Education ∪ Math ∪ Technology

Day: September 26, 2010 (page 1 of 1)

Participate, don’t reparticipate

I have to tell you a pet peeve of mine. It’s people who retweet all day long and never add anything of their own thoughts to my Twitter stream. I use this fun tool called Twit Cleaner and it happily allows me to find all of the people who only have retweets in their stream and unfollow them.

For those of you who don’t use Twitter the basic analogy is this. A retweeter is someone who demonstrates none of their own ideas but keeps repeating the ideas of the people around them. You can’t have a conversation with them because they don’t respond and you have no idea what they really think.

Please add your own thoughts to the stream. Create a blog and link to your entries, join the EduPLN and post resources there, or just start chatting away on Twitter with other people (or even yourself!) but please don’t post into my stream with your constant retweet spam. A retweet in my opinion counts as a thumbs-up to a great idea so the occasionally retweet is okay. Retweeting something which you really feel should reach a wider audience is fine too. Retweeting something to get your tweet count up? Pretty lame; you know who you are.

 

 

A different way to do parent-teacher interviews

We started a different way to do parent teacher interviews this year and upon reflection, I love it. Let me describe last year. We started with a very brief introduction to our DP and MYP programs, then sent the parents around on a wild night where they rushed through every single teacher in their schedule and got to hear our quick introduction to what our course is and then sent them off on their way without a single one of us getting to chat at all.

This year we did something totally different. We spent half an hour in the first session with the advisors and really went through a lot of detail about general expectations of the school. We took the time to listen to the parents’ concerns and questions. Next each teacher joined into groups based on their main specialty and the parents got the opportunity to walk around the school. I ended up in the Math and Science teacher room with some of my colleagues and we waited around. Parents then moved from room to room and chose which teachers they wanted to chat with. None of the conversations were terribly private so we discussed generalities and arranged appointments for more private conversations when we felt they were necessary.

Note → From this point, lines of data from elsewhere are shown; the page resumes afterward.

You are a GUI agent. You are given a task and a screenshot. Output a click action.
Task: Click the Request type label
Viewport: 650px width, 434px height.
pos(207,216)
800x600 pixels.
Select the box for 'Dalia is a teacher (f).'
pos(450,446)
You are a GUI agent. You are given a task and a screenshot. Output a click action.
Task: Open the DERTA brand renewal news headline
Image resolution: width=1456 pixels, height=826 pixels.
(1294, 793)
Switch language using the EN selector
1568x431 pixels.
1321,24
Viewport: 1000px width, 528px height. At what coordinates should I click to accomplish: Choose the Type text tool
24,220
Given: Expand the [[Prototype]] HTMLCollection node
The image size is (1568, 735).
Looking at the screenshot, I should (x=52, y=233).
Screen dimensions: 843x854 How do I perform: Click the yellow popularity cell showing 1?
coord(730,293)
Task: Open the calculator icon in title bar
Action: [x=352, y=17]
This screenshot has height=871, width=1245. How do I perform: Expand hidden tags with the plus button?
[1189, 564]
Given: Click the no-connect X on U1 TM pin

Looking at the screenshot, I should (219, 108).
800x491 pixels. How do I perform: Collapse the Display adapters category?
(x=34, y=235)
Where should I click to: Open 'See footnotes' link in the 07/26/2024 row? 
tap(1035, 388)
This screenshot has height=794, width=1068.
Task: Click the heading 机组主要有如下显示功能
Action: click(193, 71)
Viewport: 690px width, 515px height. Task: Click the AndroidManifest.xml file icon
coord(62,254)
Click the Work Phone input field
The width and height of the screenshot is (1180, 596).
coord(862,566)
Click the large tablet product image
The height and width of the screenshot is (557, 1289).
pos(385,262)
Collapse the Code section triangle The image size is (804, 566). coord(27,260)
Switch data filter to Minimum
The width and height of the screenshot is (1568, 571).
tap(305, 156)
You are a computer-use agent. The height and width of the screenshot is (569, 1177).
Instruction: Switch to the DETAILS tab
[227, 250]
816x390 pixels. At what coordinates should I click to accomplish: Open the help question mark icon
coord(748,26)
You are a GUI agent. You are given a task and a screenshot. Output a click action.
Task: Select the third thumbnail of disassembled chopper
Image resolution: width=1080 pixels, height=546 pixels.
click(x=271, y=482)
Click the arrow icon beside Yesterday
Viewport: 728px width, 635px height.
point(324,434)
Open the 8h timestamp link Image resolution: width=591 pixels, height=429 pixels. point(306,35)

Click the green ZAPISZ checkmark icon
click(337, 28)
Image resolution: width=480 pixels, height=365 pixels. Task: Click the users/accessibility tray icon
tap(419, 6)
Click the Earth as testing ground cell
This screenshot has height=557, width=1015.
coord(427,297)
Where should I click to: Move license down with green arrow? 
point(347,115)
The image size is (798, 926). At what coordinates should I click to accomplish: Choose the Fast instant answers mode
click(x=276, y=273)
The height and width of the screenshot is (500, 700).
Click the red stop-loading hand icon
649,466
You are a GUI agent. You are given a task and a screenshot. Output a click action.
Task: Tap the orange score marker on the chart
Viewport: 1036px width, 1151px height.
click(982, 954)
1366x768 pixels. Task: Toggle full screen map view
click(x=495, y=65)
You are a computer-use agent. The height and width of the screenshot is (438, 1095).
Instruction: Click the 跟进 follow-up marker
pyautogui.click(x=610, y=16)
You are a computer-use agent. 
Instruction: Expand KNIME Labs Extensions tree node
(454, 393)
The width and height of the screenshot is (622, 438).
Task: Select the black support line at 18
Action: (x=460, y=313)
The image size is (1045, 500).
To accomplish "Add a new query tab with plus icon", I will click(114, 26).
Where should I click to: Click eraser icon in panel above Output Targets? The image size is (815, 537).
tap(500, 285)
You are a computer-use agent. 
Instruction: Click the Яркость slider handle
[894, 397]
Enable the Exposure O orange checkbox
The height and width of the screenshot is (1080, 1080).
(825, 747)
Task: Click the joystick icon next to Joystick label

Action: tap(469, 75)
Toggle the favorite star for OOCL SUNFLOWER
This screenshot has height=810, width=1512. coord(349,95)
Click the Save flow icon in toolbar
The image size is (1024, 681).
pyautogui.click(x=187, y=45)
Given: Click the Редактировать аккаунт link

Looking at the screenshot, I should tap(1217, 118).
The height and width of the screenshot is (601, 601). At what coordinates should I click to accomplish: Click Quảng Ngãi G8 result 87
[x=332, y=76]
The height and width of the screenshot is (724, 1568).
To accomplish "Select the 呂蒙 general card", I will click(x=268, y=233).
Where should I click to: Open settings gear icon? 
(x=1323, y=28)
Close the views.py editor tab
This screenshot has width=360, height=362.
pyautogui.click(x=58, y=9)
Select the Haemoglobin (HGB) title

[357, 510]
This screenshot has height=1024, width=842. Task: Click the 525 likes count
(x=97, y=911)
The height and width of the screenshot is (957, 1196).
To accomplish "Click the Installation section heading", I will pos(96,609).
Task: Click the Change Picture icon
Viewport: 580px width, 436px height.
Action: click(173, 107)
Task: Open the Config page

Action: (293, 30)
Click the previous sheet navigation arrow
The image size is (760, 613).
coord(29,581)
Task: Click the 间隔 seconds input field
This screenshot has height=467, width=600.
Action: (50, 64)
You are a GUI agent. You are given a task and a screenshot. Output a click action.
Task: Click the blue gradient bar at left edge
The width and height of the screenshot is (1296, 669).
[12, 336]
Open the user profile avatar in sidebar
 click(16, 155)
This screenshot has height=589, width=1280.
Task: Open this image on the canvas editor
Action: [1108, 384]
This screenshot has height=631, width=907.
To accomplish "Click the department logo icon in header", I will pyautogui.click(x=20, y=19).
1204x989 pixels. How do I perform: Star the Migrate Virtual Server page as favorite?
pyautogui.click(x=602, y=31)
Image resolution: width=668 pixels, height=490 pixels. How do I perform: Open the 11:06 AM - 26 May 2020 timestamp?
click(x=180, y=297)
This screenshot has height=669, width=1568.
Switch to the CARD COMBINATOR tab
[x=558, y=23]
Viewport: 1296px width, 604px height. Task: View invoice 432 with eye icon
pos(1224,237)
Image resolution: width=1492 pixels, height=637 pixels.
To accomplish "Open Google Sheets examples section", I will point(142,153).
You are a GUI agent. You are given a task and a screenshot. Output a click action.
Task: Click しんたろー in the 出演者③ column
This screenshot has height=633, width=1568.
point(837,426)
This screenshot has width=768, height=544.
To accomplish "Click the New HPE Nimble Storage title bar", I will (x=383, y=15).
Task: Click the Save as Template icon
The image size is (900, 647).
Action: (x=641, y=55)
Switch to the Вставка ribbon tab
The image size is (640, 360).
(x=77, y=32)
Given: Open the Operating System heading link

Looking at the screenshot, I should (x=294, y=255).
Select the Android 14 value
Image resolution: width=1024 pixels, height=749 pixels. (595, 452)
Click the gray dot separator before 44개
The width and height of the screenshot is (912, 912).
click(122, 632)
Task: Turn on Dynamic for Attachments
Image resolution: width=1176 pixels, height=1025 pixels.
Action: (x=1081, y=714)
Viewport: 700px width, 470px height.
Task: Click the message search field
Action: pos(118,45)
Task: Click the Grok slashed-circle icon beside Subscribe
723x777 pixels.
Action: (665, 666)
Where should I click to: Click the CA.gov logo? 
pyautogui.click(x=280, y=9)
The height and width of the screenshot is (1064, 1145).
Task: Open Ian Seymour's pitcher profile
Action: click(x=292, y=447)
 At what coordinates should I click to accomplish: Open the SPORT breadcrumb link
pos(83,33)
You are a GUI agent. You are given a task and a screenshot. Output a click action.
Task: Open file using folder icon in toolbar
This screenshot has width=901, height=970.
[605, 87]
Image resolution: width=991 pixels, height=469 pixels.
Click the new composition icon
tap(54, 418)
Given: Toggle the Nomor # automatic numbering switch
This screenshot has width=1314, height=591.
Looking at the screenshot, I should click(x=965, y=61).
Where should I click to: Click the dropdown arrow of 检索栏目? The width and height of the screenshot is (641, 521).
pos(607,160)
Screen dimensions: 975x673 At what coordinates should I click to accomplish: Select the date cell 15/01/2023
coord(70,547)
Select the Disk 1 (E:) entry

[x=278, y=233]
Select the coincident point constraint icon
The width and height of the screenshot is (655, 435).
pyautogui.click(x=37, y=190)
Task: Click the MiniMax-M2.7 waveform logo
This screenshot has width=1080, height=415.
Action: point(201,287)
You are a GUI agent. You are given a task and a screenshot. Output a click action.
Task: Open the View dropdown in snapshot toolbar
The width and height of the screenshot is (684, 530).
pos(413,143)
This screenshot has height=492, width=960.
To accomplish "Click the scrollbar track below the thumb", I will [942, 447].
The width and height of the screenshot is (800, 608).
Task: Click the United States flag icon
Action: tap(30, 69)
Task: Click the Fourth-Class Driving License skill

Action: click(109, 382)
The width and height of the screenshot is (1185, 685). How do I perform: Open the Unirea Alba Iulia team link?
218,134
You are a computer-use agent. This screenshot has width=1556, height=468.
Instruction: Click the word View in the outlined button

Parents didn’t feel like they were rushed and teachers didn’t feel like they needed to give parents information that the parents could have just as easily read. The whole evening felt a lot more like a real opportunity to mix and mingle with parents, while still providing parents with the choice to visit specific teachers. It worked.

In a few weeks we are going to host our student led conferences for our MYP students. Right after those conferences we’ll send home letters to the parents where teachers will specifically request interviews with parents that we feel like we need to see. In other words, we’ll never have to sit down and have an unnecessary conversation with a parent in a typical parent-teacher interview night.